In terms of the pragmatic benefits, one can consider that scaling the depth and width of a model positively correlates with the training cost---of course, techniques such as mixed precision and gradient accumulation/checkpointing help but at some point we will require new training methodologies for continued scaling. The counterargument here is that the (potential) increased inference cost can be equally expensive, if not more expensive. Nevertheless, this is not to say that we should not scale the architecture---instead I am saying that it is important to think about how, what, and where are we scaling.
Another point that we must accept is the fact that a fixed-size, finite-precision architecture without external memory is only a linearly-bounded TM, which is a more restricted computational model than a standard TM. One argument here is that we do not realistically have unbounded memory. With the recent breakthrough by [10] we can use substantially less memory to find the correct solution (at the cost of increased runtime).
In this work, we mostly motivated whether there is a fixed policy that can perform optimally with a thought space. The learning aspect is somewhat an afterthought when I gave the experimental result (note that in the MDP formulation we never talk about learning explicitly). One way to study the learning aspect is to treat the state provided to the policy here to be an "agent state" and model the learning process through the history of observations and actions [11], [12]. In this case we would have to talk about the computability and complexity of the learning process. Nevertheless, even if we have an "agent state", it does not take away the fact that we have to spend computation to map the "agent state" to an environment action.

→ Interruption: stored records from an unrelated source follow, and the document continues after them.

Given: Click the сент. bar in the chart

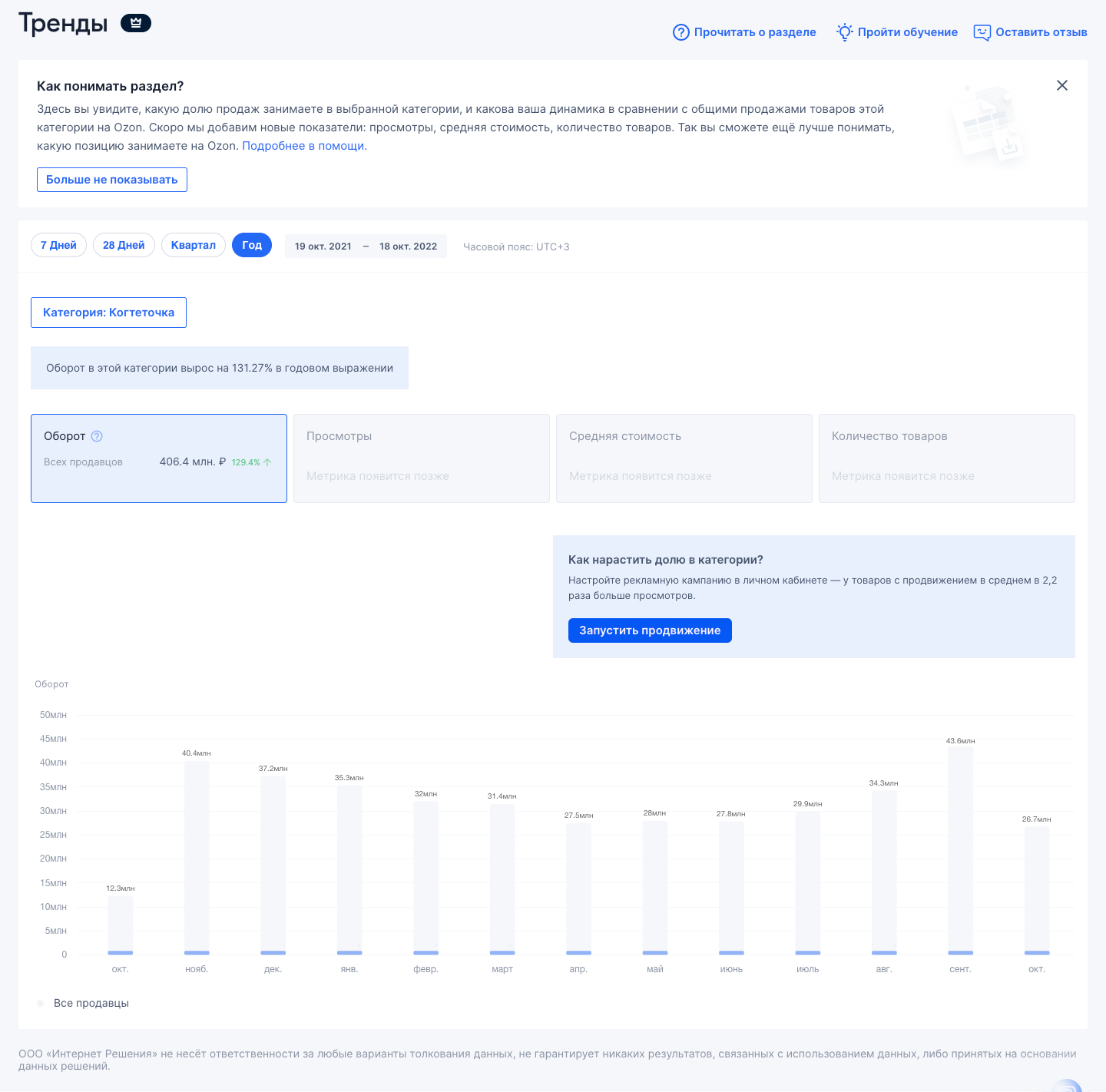Looking at the screenshot, I should [960, 849].
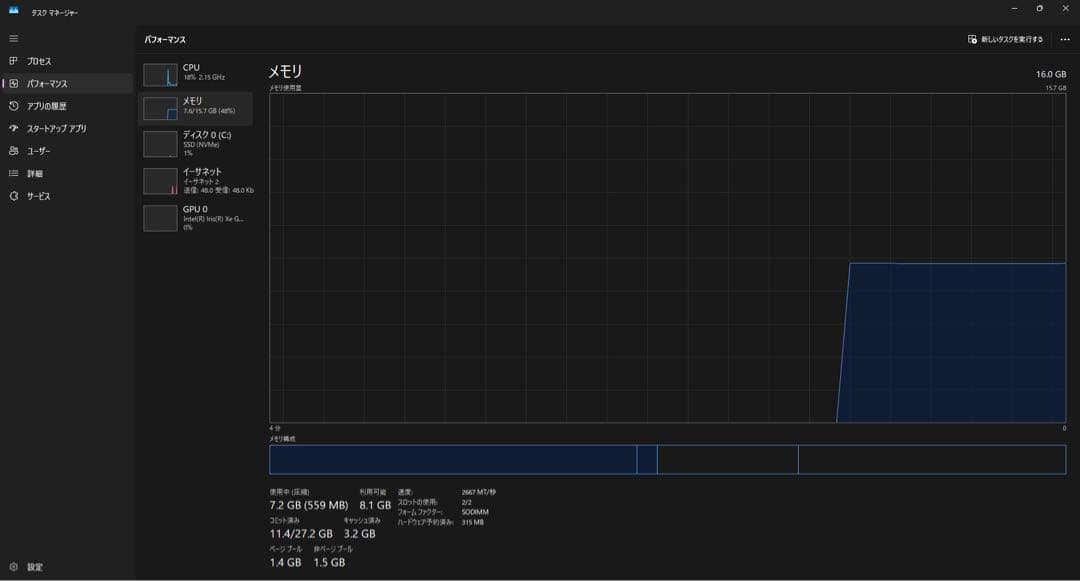This screenshot has height=581, width=1080.
Task: Click the メモリ構成 composition bar
Action: pos(667,459)
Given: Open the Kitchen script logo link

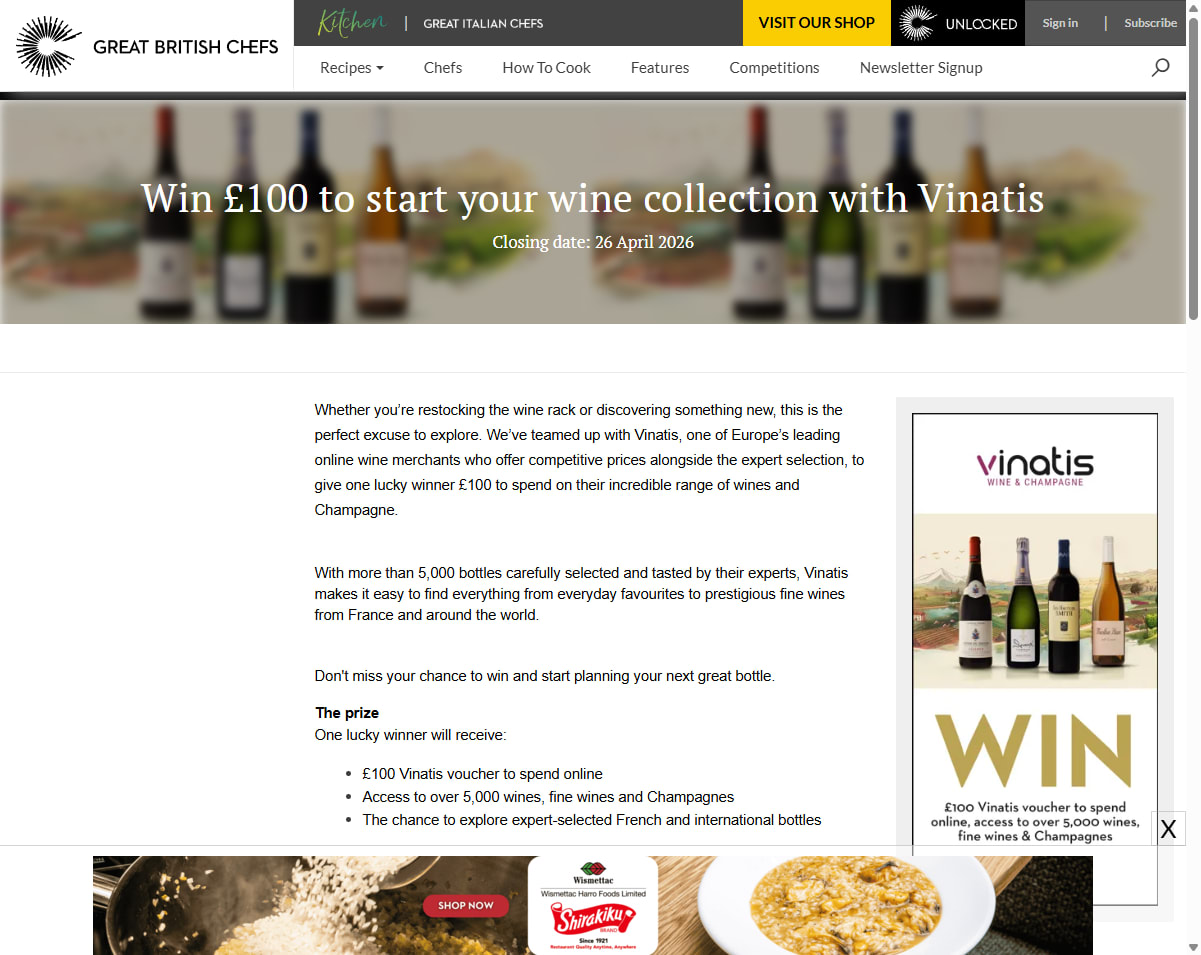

In the previous section I used the pen-and-paper analogy to describe some intuitions about how thought space might help. I personally find this anthropomorphism to be potentially misleading for research. On the one hand, these analogies can be inspiring. For example, the formulation of RL is inspired by how animals learn [13] and one of the first neural networks was inspired by the brain [14]. On the other hand, these analogies might mislead how these models truly operate. For example, [5] describes this additional process as a "thought process" and [2] calls autoregressively generated tokens as "chain-of-thought reasoning". We can instead call "thought process" as an "intermediate computation process" or an "internal process", and nothing would have changed. Indeed, once we use a TM to construct the "thought" space, do we say the TM is "thinking" when it is computing? Is a chain of computation equivalent to reasoning? If I must use anthropomorphic analogies, the work that illustrates "reasoning" helps with factual recall [4] is closer to "memory anchoring" than "reasoning" (assuming that reasoning is about using a sequence of logical deductions to draw a conclusion). My point is that we should be clear about where the analogy works and when it does not.
@misc{chan2026necessity,
title={Necessity of computation in decision making},
author={Chan, Bryan and Garg, Shivam and Schuurmans, Dale},
url={https://chanb.github.io/blogs/necessity\_of\_computation},
year={2026}
}
Bryan would like to thank Jiamin He and Rupam Mahmood for the discussions about possible interpretations of thought MDPs.